L10n:Web frameworks
So, you're using a new web framework or programming language and want to make it localizable...
Contents
Really?
First up, stop. No. Please use Playdoh (docs) for the frontend portions of your code, it is already wired up to localize HTML and JavaScript sent to the browser. Playdoh and the libraries it ships with are all coded against the quirky and nuanced way our l10n community prefers things to be done.
Our l10n community is a large body of awesome, passionate volunteers asked to turn around lots of work in a short amount of time. If your i18n/l10n framework or your specific strings in your app aren't setup to their liking, they will reject your work and you'll have to do it over, maybe from scratch. (Been there and done that, now I get an l10n webdev involved as early as possible).
What goes into a framework
Okay, for whatever reason you really need to do L10n the Mozilla way, this page will dissect Playdoh to capture the scope of implementing i18n/l10n on a web framework.
Translate Toolkit
The Translate Toolkit is a Python package that assists in localization of software.
It provides many CLI like:
- po2html
- php2po
- moz2po
- po2moz
On php applications, we use straight gettext command line tools. Python's syntax and library support for gettext makes this impossible, so translate is a way to do gettext like work-flows on code.
Babel
A collection of tools for internationalizing Python applications.
Primarily Babel provides l10n to jinja. Jinja is the foundation of the template library jingo.
Tower
Tower fills in Mozilla specific issues from Babel.
- Pulls strings from a variety of sources: Python, JavaScript, and .lhtml files.
- Collapses whitespace in all strings to prevent unwieldy msgids.
- Supports Gettext context (msgctxt) in all gettext, and ngettext calls.
FunFactory
FunFactory (webdev library) provides a LocaleURLMiddleware which does locale detection and HTTP redirects.

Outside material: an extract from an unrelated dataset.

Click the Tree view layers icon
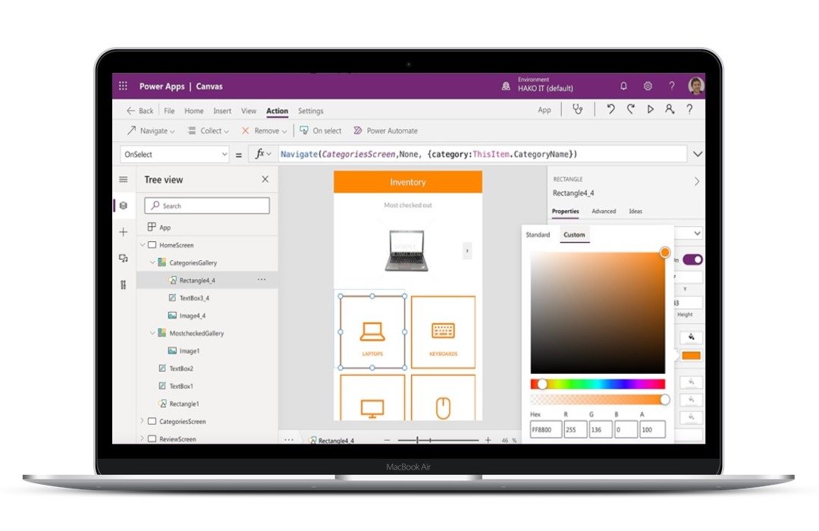 [x=123, y=206]
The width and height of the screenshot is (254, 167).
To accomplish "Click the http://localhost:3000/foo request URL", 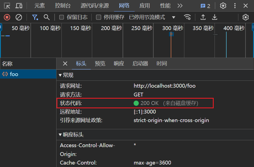I will (164, 86).
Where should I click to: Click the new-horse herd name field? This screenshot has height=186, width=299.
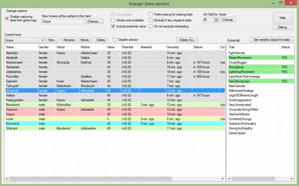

Again this captures the Mozilla specific way to do these things and accounts for user-agent bugs, etc.
It's configured to use the local codes in the same case as is preferred by our L10n community.
It also provides template helper functions which will format a URL with the locale code at the begging, which is our standard. It updates Django's url de-referencing bit so you have reverse a short name for a View into the locale aware URL.
Django/Jinja/Jingo
The Django web framework provides many i18n features. We use Jinja2 and Jingo in the Playdoh framework.

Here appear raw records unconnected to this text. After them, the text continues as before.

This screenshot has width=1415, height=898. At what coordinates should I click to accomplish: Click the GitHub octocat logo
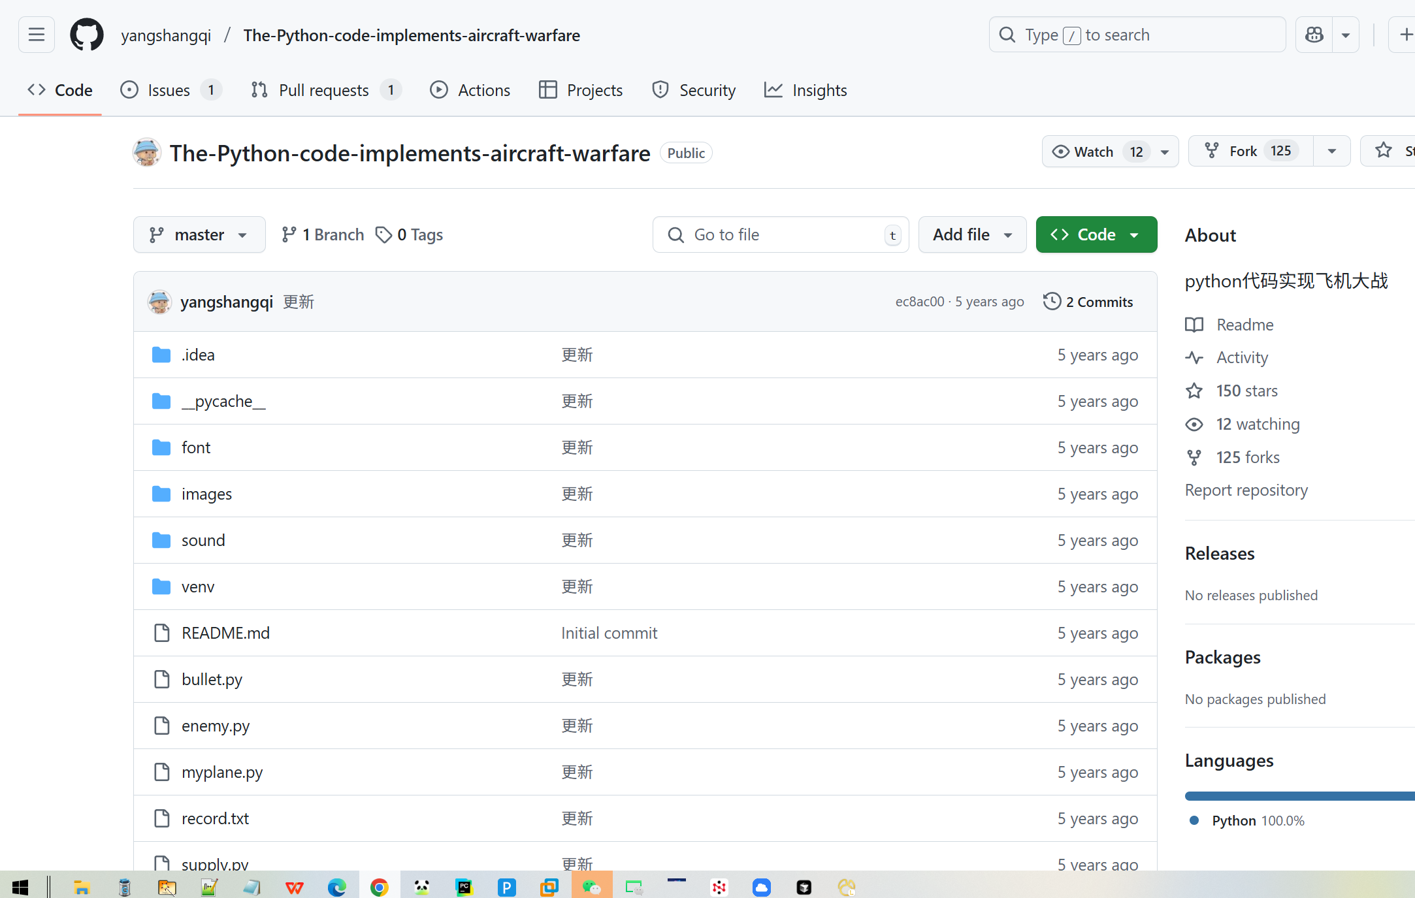click(x=86, y=35)
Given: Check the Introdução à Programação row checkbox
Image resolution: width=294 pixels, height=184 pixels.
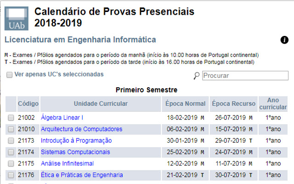Looking at the screenshot, I should [11, 141].

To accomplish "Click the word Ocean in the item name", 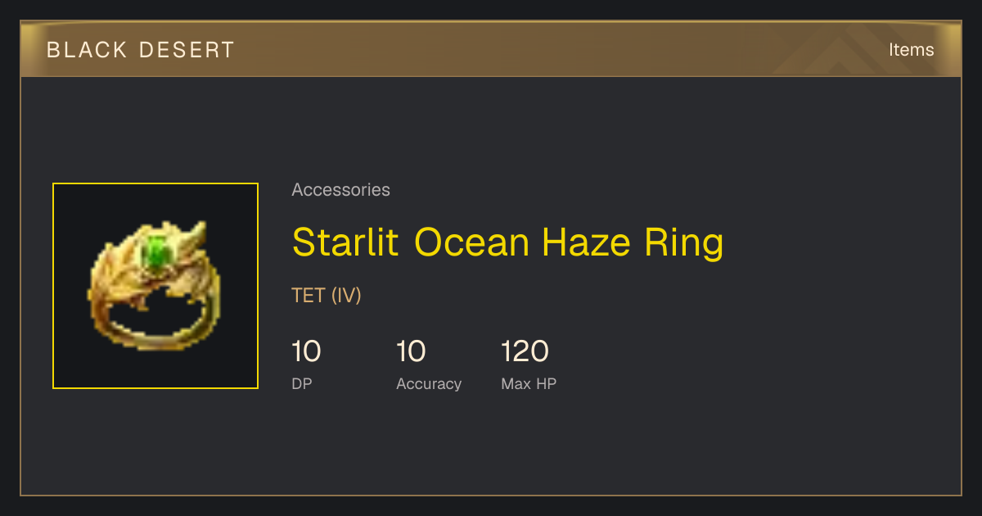I will click(471, 242).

Django/jinja provides ugettext and ugettext_lazy. These are typically aliased to _ and _lazy and used in Python code (Models, Controllers, and business logic).
There are several template tags: _, ngettext, and trans. These have been tweaked (f and fe filters) based on feedback from security to make their security reviews easier.
The trans tag can be used in templates to localize large chunks of text.
Lifecycle
Okay, that is a lot of different libraries and frameworks. When are they used? What is L10n?
Build Time
- Extract strings from sources (Server side programming language, templates, client side JavaScript).
- Merge changes into existing POT/PO files
It's possible that gettext tools will be sufficient and you won't have much work here... but that was not the case for real world Python projects.
Runtime
On startup you'll want to have a list of supported locales. One startup or each request you'll want to add a text domain for the current locale and 'messages', so that you can use the .mo files under locale/${locale}/messages.mo.
When servicing a web request, you'll take the locale either from the URL or HTTP headers. You'll lookup strings using gettext functions. Looking at gettext support in your language is the place to start.
A locale in a url should trump a locale in HTTP headers, so that a French speaker can view a Spanish localization of a page.
Special care will be needed in how you integrate gettext into your web framework's templating engine. A naive implementation will cause security to have to manually review every localized string as a possible XSS vector. Work with them to find a syntax that is easy to identify static strings from those that are interpolated with user supplied data.
Lazy strings are needed if you execute a bit of code without the request in your context. You'll want to defer the sting lookup until you have a locale from the request.
Advanced Gettext
These frameworks also provide support for advanced usage like Gettext context (msgctxt) in all gettext, and ngettext calls.
Supporting these advanced features are like boiling a frog.
On day one, you can probably get by with _ and the gettext command line tools. In a couple hours you can have a working prototype. On day two you'll need ngettext because of plurals. If your UI gets large you may eventually need message contexts... your programming language doesn't support them properly and gettext command line tools will stop being sufficient... so you'll need to write a parser for your programming language, your templates, etc as well as an emitter for POT files...
It's hard to evaluate that the temperature of the water is getting hotter and hotter gradually, until your being boiled alive.
Okay, that is a bit dramatic, but you've been warned. i18n/l10n will eat up many days of you and other people's time troubleshooting/debugging subtle brokenness.